Today a student asked me: "what are the market share figures for J2EE and .NET?"

I couldn't quote her any figures from a reputable source and gave her a vague reply along the lines of "they're both significant, J2EE has the platform independence advantage but you simply can't ignore Microsoft".

Later my searching led me to an interesting article by Ted Neward, which actually focusses on interoperability between J2EE and .NET, pointing out that it is far from being as simple as saying "Web Services". A balanced, thought-provoking read. I thought it was refreshing to see a practical, pragmatic view presented rather than one which invited a dogmatic argument.

Anyway, Ted introduced his article by stating that both platforms have 35-40% of the enterprise development market. I'm not sure where those figures came from but clearly the message is that both J2EE and .NET are going to play major roles for the foreseeable future.

And the more interesting question for large organisations is: how are J2EE and .NET systems going to talk to each other in a range of scenarios?

Posted to Software Development by Keith Pitty
Comments

Ted Neward is very much a .NET advocate. I would try to obtain independent figures rather than those posted by advocates for either side.

I am a Java advocate. As I understand it, .NET owns the Small to Medium Business market but has little penetration in Enterprise computing where Java dominates.

Posted by: Real name at July 7, 2004 1:33 AM

Ted Neward has been ranting against Java for years.
(EJB will be almost a dead horse by years-end:
http://www.neward.net/ted/weblog/index.jsp?date=20021231

)

He is hardly balanced or thought-provoking.He is just another (paid?) M.S. troll

Posted by: Tom at July 7, 2004 3:51 AM

Joel Spolsky is not balanced but at least he has something intelligent to say (unlike Ted Neward - he is an idiot).

How Microsoft Lost the API War:
http://www.joelonsoftware.com/printerFriendly/articles/APIWar.html

"Which means, suddenly, Microsoft's API doesn't matter so much. Web applications don't require Windows...Nobody wants to develop for the Windows API any more. "

Posted by: Tim at July 7, 2004 4:07 AM

Interesting. None of the authors of the above insightful comments have left a real name with an associated real web address.

I wonder if anyone will leave a more reasoned comment.

Does anyone dispute the 35-40% figure? I wonder if Ted can verify the source.

Posted by: Keith Pitty at July 7, 2004 9:57 AM

Strange as for enterprise applications, I don't see much use of dotnet here in switzerland. It's a different story for 2-tiers applications (heavy client and a DB in the continuation of VB alike applications) but the heavy stuff is still done on mainframe and evolving (slowly) to J2EE, not dotnet.

Maybe can we say the global market share is almost identical for dotnet and j2ee but certainly not on the same market (office side or backend side).
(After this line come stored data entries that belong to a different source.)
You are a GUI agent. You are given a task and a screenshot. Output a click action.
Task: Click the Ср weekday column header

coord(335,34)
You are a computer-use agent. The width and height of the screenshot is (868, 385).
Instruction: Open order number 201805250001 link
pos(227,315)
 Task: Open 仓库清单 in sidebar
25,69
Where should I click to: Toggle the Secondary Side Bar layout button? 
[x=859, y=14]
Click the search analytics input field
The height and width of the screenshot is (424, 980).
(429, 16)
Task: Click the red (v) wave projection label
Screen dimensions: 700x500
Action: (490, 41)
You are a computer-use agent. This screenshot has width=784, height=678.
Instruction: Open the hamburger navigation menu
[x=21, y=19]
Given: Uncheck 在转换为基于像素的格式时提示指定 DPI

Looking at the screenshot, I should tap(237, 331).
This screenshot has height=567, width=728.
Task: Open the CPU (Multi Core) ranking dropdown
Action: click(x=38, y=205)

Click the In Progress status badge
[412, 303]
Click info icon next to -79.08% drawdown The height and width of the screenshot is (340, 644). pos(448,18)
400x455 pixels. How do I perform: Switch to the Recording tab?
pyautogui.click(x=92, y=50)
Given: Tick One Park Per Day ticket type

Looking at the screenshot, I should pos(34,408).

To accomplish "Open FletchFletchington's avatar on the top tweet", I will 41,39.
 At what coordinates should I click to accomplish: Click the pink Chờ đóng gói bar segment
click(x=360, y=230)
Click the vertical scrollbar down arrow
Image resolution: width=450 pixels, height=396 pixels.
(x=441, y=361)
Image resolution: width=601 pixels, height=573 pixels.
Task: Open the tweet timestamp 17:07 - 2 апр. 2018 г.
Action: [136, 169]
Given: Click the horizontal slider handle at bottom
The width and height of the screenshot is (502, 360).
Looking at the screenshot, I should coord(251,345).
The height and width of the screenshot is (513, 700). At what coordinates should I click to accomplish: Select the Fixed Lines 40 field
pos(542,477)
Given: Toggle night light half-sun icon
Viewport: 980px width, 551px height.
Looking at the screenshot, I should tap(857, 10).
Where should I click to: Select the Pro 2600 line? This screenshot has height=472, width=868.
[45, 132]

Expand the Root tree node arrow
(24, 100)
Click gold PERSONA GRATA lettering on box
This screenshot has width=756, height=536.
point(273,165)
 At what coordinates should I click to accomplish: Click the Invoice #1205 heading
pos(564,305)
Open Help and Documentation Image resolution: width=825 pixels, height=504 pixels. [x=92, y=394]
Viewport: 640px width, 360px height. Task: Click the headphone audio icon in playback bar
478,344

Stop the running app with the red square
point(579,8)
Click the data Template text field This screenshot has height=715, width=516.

I guess companies already in the microsoft camp will go with dotnet but mainframe/unix based companies are not moving to dotnet, they go with J2ee.

Posted by: jose romero at July 7, 2004 8:05 PM

Jose, Thanks for your impressions. I agree that organisations that have traditionally used mainframe and Unix-based applications are more likely to move to J2EE.

It would be interesting to see a survey that measured the comparitive market share in terms of deployed enterprise applications. So far, I haven't found one.

Nevertheless, I know of more than one government agency in the state of NSW here in Australia that has chosen .NET as their strategic platform. But within the same government, I also know of another government agency that has several J2EE applications deployed.

So, I think interoperability is likely to be a real issue.

Posted by: Keith Pitty at July 7, 2004 9:27 PM

Hi, guys!

I've been studying this exact problem for quite some time, and here are my numbers, and their sources, to the quota of the number of Java programmers divided by the number of C# programmers. Not the same as Java versus .Net, sure, but interesting anyway.

9: http://www.cs.berkeley.edu/~flab/languages.html
33: http://freshmeat.net/browse/160/
10: http://www.tiobe.com/tpci.htm
5: http://mshiltonj.com/sm/categories/languages/
6: http://lz_mordan.europe.webmatrixhosting.net/endrawresults.aspx
4: http://www.blueboard.com/phone/publishing_capacity.gif
4: Size of Orkut language communities
22: http://directory.google.com/Top/Computers/Programming/Languages/

Make your own conclusions! But claiming that Java and .Net has roughly equal shares of the market is simply not true, if not dishonest!

Mats

Posted by: Mats Henricson at July 8, 2004 10:18 PM

Mats: Thanks for your contribution to the discussion!

What I'd love to see is the results of a survey of large organisations in terms of deployed J2EE and .NET applications. To me, that would be more relevant to assessing share of the enterprise app market than comparing numbers of Java and C# progammers.

Posted by: Keith Pitty at July 8, 2004 11:00 PM

Sure, let me know if you get any such numbers.